- [ASSIGNMENT]:
Find every line of the listing below where "click" appears, and copy it.
---------- DATA FOR REVIEW ----------
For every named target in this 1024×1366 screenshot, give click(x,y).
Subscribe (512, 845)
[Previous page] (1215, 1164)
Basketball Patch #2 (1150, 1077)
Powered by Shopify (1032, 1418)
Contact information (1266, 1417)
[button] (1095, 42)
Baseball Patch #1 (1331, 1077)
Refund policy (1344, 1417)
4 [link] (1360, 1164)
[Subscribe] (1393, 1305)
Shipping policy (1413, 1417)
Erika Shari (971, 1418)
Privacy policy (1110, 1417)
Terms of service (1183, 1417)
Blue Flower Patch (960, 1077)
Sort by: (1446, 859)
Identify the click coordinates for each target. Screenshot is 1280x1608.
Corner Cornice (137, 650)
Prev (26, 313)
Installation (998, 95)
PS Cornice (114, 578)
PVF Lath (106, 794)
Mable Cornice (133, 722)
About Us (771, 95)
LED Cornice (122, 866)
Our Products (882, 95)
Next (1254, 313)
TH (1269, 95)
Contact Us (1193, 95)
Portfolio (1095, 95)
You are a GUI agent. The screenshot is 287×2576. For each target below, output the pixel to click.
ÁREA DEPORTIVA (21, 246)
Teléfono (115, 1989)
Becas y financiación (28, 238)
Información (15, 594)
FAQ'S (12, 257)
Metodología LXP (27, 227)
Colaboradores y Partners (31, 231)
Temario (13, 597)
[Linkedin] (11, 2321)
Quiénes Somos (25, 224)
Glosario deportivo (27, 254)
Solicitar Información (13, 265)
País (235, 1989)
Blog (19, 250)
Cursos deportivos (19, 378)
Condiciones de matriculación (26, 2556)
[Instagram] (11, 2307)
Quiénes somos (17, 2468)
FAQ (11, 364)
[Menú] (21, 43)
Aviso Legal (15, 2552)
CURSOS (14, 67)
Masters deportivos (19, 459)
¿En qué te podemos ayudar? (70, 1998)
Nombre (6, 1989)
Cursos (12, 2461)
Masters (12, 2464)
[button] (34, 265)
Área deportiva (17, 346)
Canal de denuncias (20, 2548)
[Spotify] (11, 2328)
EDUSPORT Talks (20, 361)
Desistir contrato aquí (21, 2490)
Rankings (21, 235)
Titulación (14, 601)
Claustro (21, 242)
----------
- [SOLVED EXERCISE]:
For every named target in this 1024×1366 screenshot, give click(x,y).
Identify the click coordinates for each target. Screenshot is 1280x1608.
You are a GUI agent. The screenshot is 287×2576. For each target below, output the pixel to click.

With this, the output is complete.